User Tools

Site Tools


ovs-hyperv-architecture

Hyper-V Open vSwitch Porting

The objective of this document is to provide an architectural overview of the porting effort of Open vSwitch (OVS) to Windows, considering in particular how it has been adapted to the Hyper-V networking model and how Linux specific user space and kernel features have been replaced with Windows equivalents.  

Goals

  • Porting the OVS user space tools
  • Kernel features: OpenFlow, GRE, VXLAN
  • Interoperability (e.g Linux and Kvm)
  • Support for Windows Server and Hyper-V Server 2012, 2012 R2 and above
  • Support for Hyper-V external, internal and private switches
  • Seamless integration with Hyper-V networking
  • Maintaining the original command line tools (CLI surface).
  • PowerShell support
  • Support for running OpenStack Neutron OVS agent on Windows (leading use case)
  • Security
  • Stability
  • Performance

Non goals:

  • TAP devices
  • Bridge management
  • Cygwin

Additional features will be evaluated for subsequent releases.

Integration with Hyper-V networking

One of the main challenges is maintaining consistence with both Hyper-V and OVS networking models, with an UX familiar to both Hyper-V and OVS users.

The Hyper-V networking configuration differs from OVS in Linux virtualization environments (e.g. KVM) in key areas, where the most prominent one is the usage of virtual switches and virtual switch ports versus bridges and tap devices.

Hyper-V Server 2012 introduced an extensible switch model, providing a degree of flexibility matching our scenario. Instead of creating a completely parallel networking stack, matching both environments by the means of a NDIS forwarding extension can serve our purposes.

The alternative option of introducing tap devices on Windows to match the OVS Linux networking architectural counterpart can be avoided due to lack of any benefit in our scenario, although widely employed by some popular networking solutions, e.g.: https://github.com/OpenVPN/tap-windows

From a Hyper-V perspective there's the need to tag a Hyper-V switch port in order to provide correlation with an OVS port, which can be accomplished by using a WMI class used to bind a VM network adapter with a vswitch port (Msvm_EthernetPortAllocationSettingData). An alternative would require the creation of an additional WMI provider to support the mapping.

From a usage perspective, associating a VM adapter with a port requires a very simple PowerShell cmdlet execution. All the remaining port configurations (e.g. GRE, VXLAN, flow rules, etc) are performed in OVS. The actual packet filtering and forwarding is carried out in the kernel extension.
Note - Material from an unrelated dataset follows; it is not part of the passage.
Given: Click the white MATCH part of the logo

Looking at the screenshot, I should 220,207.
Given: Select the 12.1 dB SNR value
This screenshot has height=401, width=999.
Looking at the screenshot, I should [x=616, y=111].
ovs-vsctl.exe add-port br0 port1 
Get-VMNetworkAdapter VM1 | Set-VMNetworkAdapterOVSPort -OVSPortName port1

The OVS Hyper-V extension can be enabled with the following standard Hyper-V cmdlet for one or more virtual switches:

Enable-VMSwitchExtension openvswitch -VMSwitchName external

OpenFlow rules can be added as well as required:

ovs-ofctl.exe add-flow tcp:127.0.0.1:6633 actions=drop

The following diagram summarized the basic concepts introduced in this paragraph:

User space porting challenges

Like many other projects born on Linux and designed primarily with Linux / Posix scenarios in mind, OVS includes various areas with tight coupling with the OS features, which require the introduction of alternative code paths or a proper refactoring to provide an appropriate abstraction layer.

The following list includes the main critical areas encountered during the porting.

Build system

OVS uses Autoconf / Automake, which can be used with MinGW on Windows. We added CMake configuration files in parallel to support Visual Studio 2013 builds. Visual Studio is not a strict requirement from a build perspective, but is highly suggested to obtain appropriate development and troubleshooting productivity due to modern IDE features otherwise not available in MinGW.

C99

OVS is written entirely in C, including the usage of C99 features. VS 2013 includes an array of additional C99 features previously not available that helped in easing the porting from a C language perspective. There are unfortunately still a few unsupported features that required workarounds. Most of these issues have been addressed in the Cloudbase port and subsequently in the OVS userspace code repository master branch thanks to community efforts.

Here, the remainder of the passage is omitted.